「あくび」が脳に驚くべき影響を与えることがMRIスキャンで明らかに

あくびは大きく口を開けて深く息を吸う動作で、眠気や退屈、疲労などを感じた時に反射的に生じます。そんなあくびが脳に驚くべき影響を与えているとの研究結果が、プレプリントリポジトリのbioRxivに掲載された論文で報告されました。
Biomechanics of yawning: insights into cranio-cervical fluid dynamics and kinematic consistency | bioRxiv
https://www.biorxiv.org/content/10.64898/2025.12.17.695005v1

Yawning has an unexpected influence on the fluid inside your brain | New Scientist
https://www.newscientist.com/article/2513692-yawning-has-an-unexpected-influence-on-the-fluid-inside-your-brain/
Yawning Does Something Surprising in Your Brain, MRI Scans Reveal : ScienceAlert
https://www.sciencealert.com/yawning-does-something-surprising-in-your-brain-mri-scans-reveal
人間だけでなくほとんどの脊椎動物があくびをしますが、動物があくびをする理由については謎に包まれています。提唱されている説としては「肺への酸素供給量の増加」「体温の調節」「脳周辺の体液循環の改善」「ホルモン濃度の管理」などがありますが、決定的な答えは出ていません。

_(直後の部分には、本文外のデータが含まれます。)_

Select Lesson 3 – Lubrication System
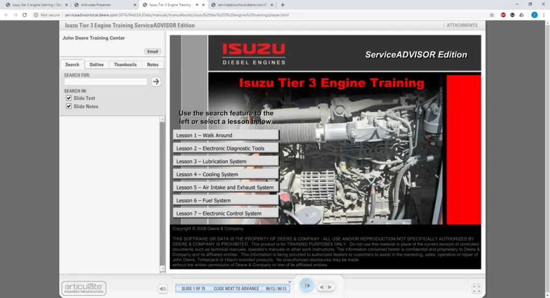The width and height of the screenshot is (550, 298). click(x=226, y=161)
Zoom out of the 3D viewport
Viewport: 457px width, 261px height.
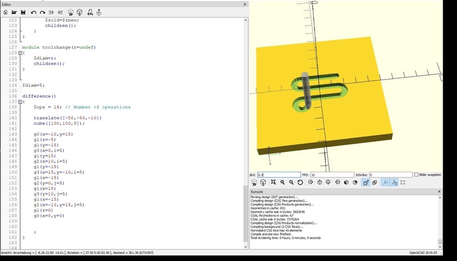(291, 182)

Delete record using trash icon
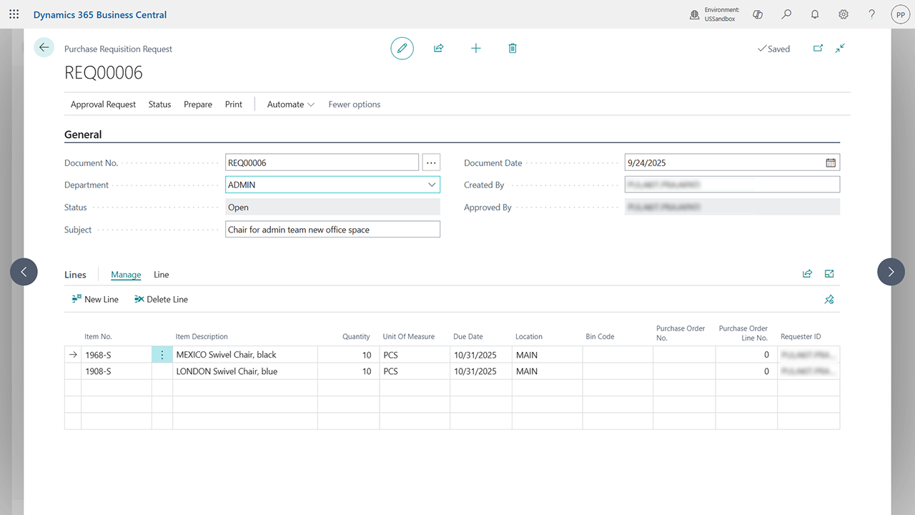(x=513, y=48)
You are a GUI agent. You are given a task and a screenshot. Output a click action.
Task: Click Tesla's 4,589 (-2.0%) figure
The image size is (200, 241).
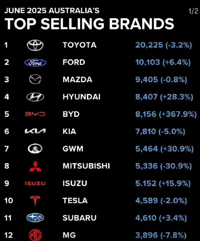pos(161,201)
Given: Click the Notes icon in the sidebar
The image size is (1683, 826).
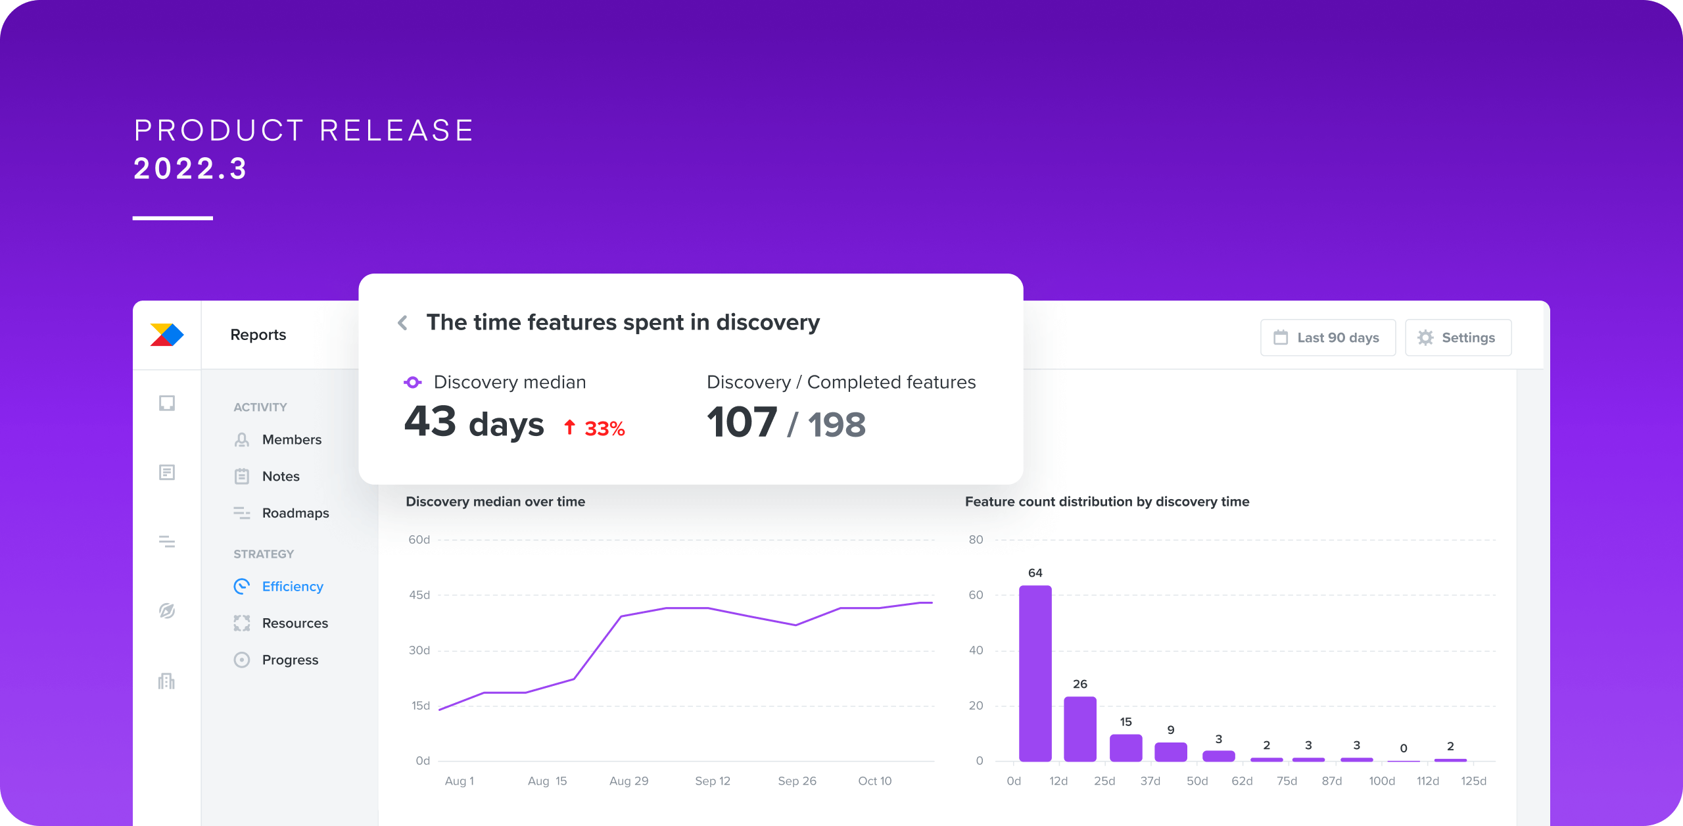Looking at the screenshot, I should pyautogui.click(x=241, y=475).
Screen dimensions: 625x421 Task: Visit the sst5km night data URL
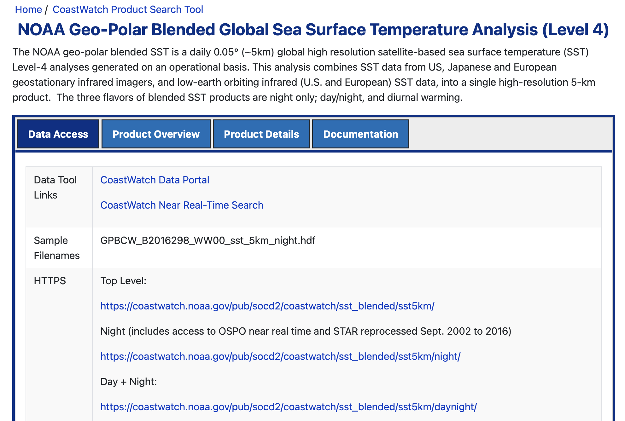[280, 356]
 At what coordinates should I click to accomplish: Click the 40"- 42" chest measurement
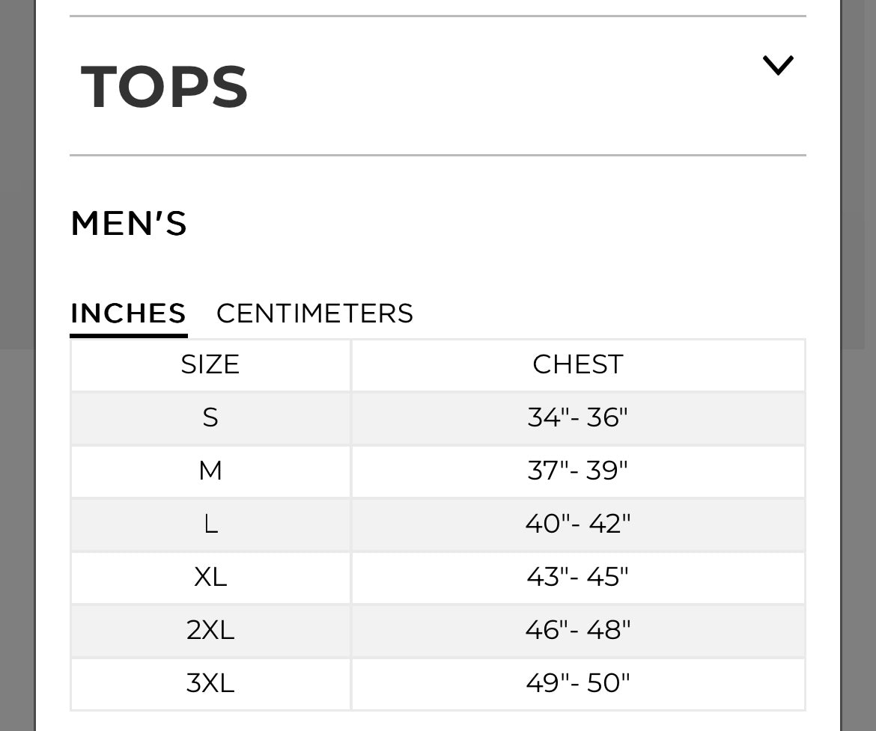tap(577, 524)
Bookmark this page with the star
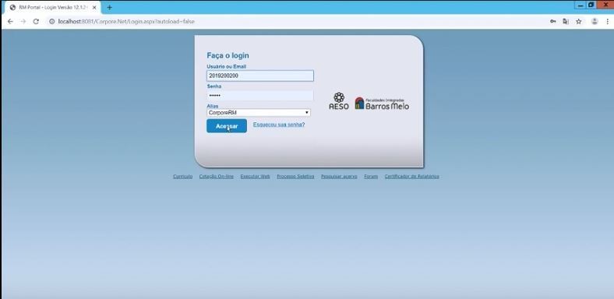This screenshot has width=614, height=299. click(x=579, y=22)
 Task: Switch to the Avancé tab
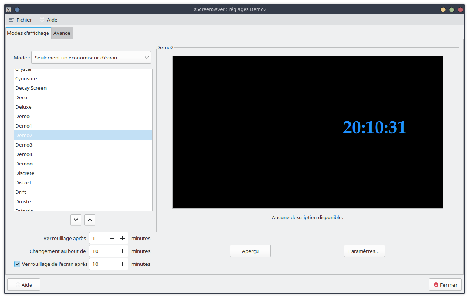pyautogui.click(x=62, y=33)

オーストラリアの非営利医療機関・Neuroscience Research Australiaの研究者であるアダム・マルティナック氏は、「ワニも恐竜もあくびをしていたでしょう。これは進化の過程で驚くほど保存された行動ですが、なぜ人間にも残っているのでしょうか?」と述べています。

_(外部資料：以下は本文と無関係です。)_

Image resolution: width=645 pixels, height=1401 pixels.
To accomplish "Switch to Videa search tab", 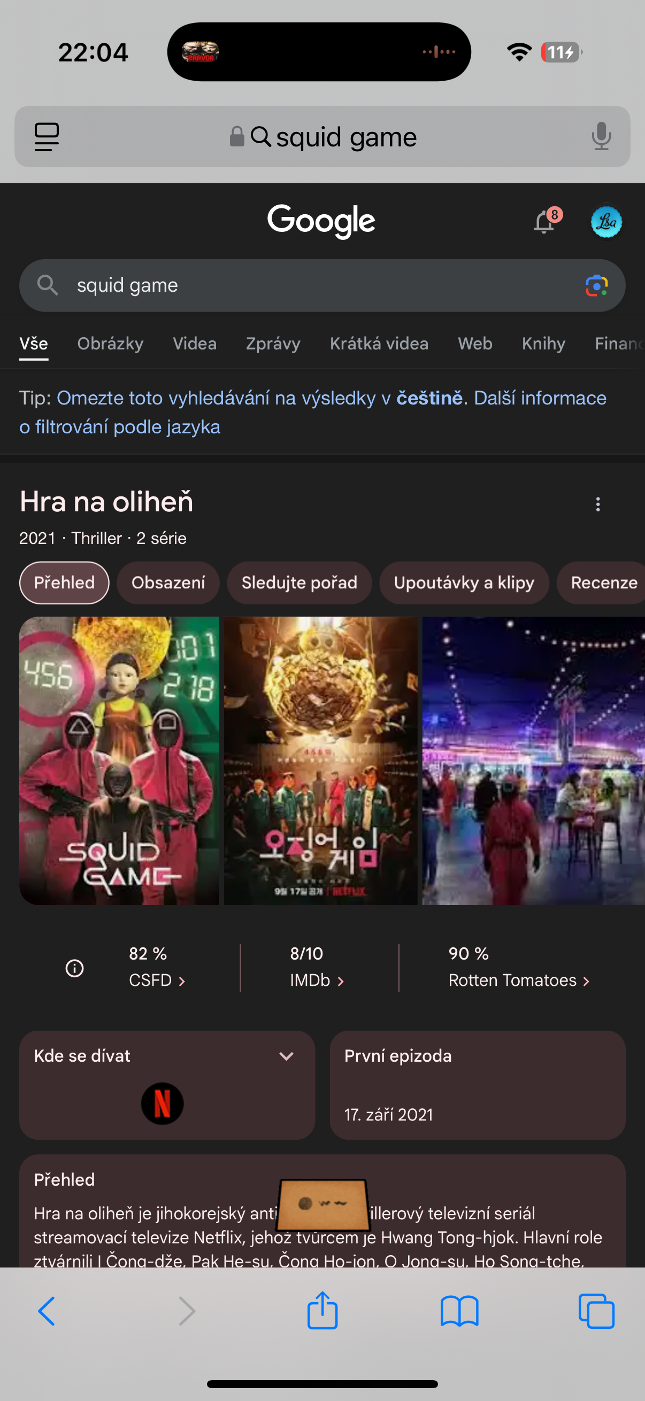I will 194,344.
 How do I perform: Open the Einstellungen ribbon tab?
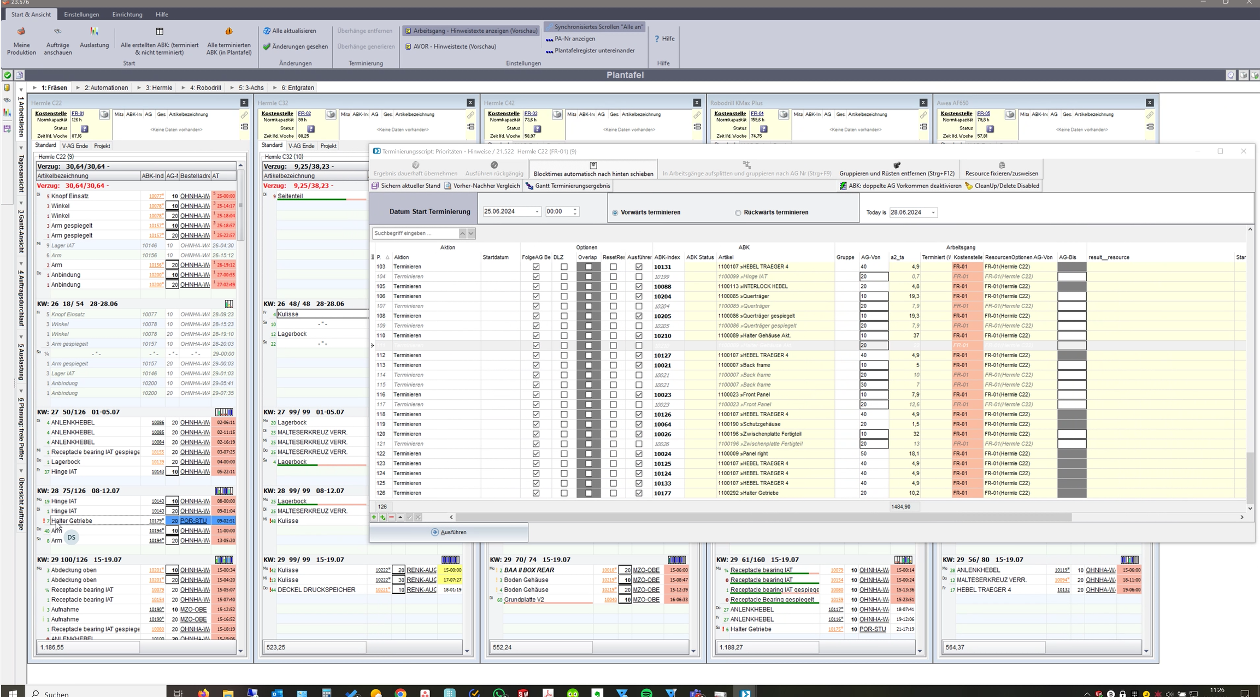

そこで、マルティナック氏らの研究チームはあくびが身体に与える影響について調べるため、健康な成人男女22人を対象に実験を行いました。実験では被験者に「通常の呼吸」「あくび」「あくびの我慢」「意図的な深呼吸」という4つの異なる呼吸パターンをしてもらい、その間に頭や首のMRIスキャンを行いました。

あくびと深呼吸は似たようなメカニズムを持っているため、研究チームは両者のMRIスキャンは似たような結果になるだろうと予想していました。ところが驚くべきことに、MRIスキャンではあくびと深呼吸で脳に及ぼす影響が異なることが示されました。